これがquoteの正体である。なので、引数はリストでなくても良い。例えば引数にシンボルをとって、(quote a)とすると、シンボルaが返る。そして、このquote処理の省略形がクォート記号「'」である。

(quote (a 2 3));(a 2 3)
'(a 2 3);(a 2 3)

なお、引数にリストを取ったときのquoteは、list関数で引数全てにquoteをつけたものと同じになる。

(list 'a '2 '3) ;aという変数が存在しないというエラーになる
(quote (a 2 3)) ;(a 2 3)となる。

そして、逆クォート記号「`」である。バッククォートとも言う。これは、クォート記号とほとんど同じだ。

'(a 2 3);(a 2 3)
`(a 2 3);(a 2 3)

違いは、内部にカンマ記号「,」を含んでいるときに現れる。カンマを含めると何が起こるのだろうか?クォート記号の働きとは、lispコードの評価器に、コードの評価をやめてくれるよう伝えることだった。
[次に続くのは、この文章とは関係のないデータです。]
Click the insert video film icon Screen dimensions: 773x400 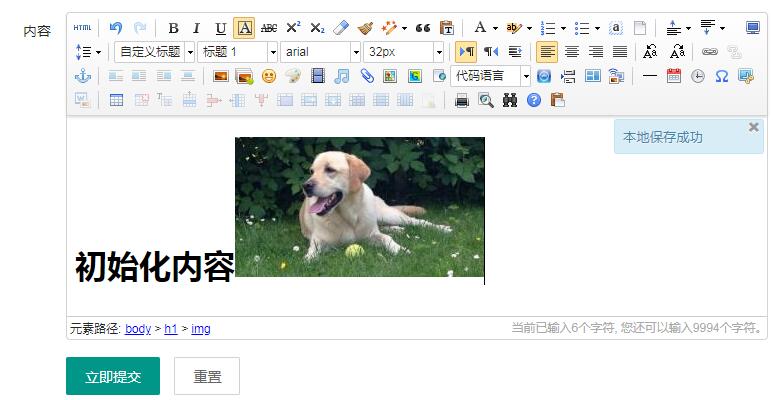pos(318,76)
しかし、バッククォートの場合、カンマ記号があると、その部分だけは評価するのだ。

次のコードを見てみよう。letというものが出てきたが、これはローカル変数の宣言だ。aという変数は1だと宣言している。

一番上はクォート記号で、中身を何も評価しないので、中身そのままの(a 2 3)を返す。カンマを含まないバッククォートも同様だ。しかし、最後のカンマを含むバッククォートは、aの値を評価して、結果に反映する。

(let ((a 1))
  '(a 2 3));(a 2 3)

(let ((a 1))
  `(a 2 3));(a 2 3)

(let ((a 1))
  `(,a 2 3));(1 2 3)

カンマはバッククォートをlist関数で展開したときに、クォート処理を打ち消すと考えてもいい。`(a 2 3)は(list 'a '2 3')と等価であり、`(,a 2 3)は(list a '2 '3)と同じである。
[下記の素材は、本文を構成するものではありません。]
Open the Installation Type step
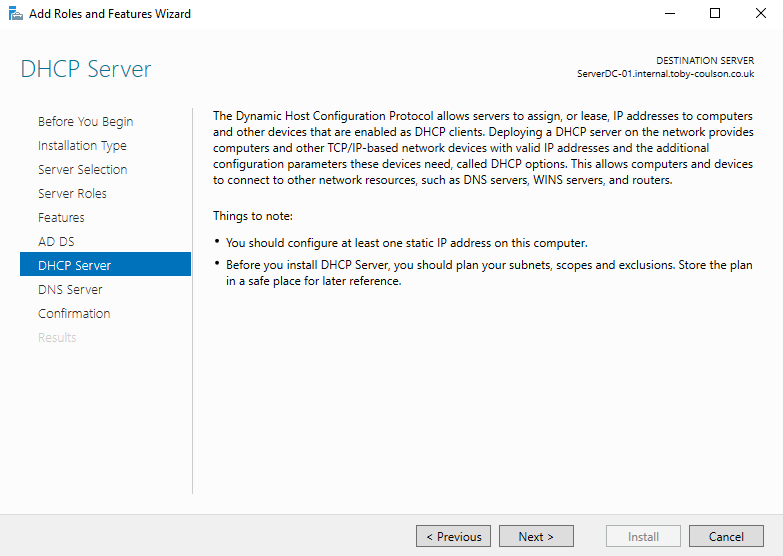 tap(82, 146)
`(,a 2 3)は、(list a '2 '3)と同じ。

(let ((a 1))
  `(,a 2 3));(1 2 3)

(let ((a 1))
  (list a '2 '3));(1 2 3)

一応これで、マクロm-squareの動作は理解できることになる。

(defmacro m-square (x)
  `(* ,x ,x))

しかし、どうせなので、なぜマクロを普通の関数みたいに書いてはいけないかを考えてみることにしよう。

まず、普通の関数と同じに書いてみる。

(defmacro m-square (x)
  (* x x))

これがマクロ展開されるとどうなるか?マクロ展開処理は、関数呼び出しと非常に似たプロセスで行われる。違いは引数の評価である。関数呼び出しは、処理の開始前に引数を評価するが、マクロ呼び出しは引数を評価せずに、処理を開始するのである。引数の評価についてはプログラマに完全に任されており、一度も評価なくてもいいし、何度も評価してもいい。

そのため、下記のようにマクロを呼び出すと、

;マクロ呼び出し
(m-square (+ 1 2))

下記のように動き、エラーとなる。

;マクロ展開の途中経過を抜き出したもの。引数を評価せずに中身の処理まで持ってきている。
(* '(+ 1 2) '(+ 1 2));リストとリストの掛け算は定義されていないのでエラーとなる。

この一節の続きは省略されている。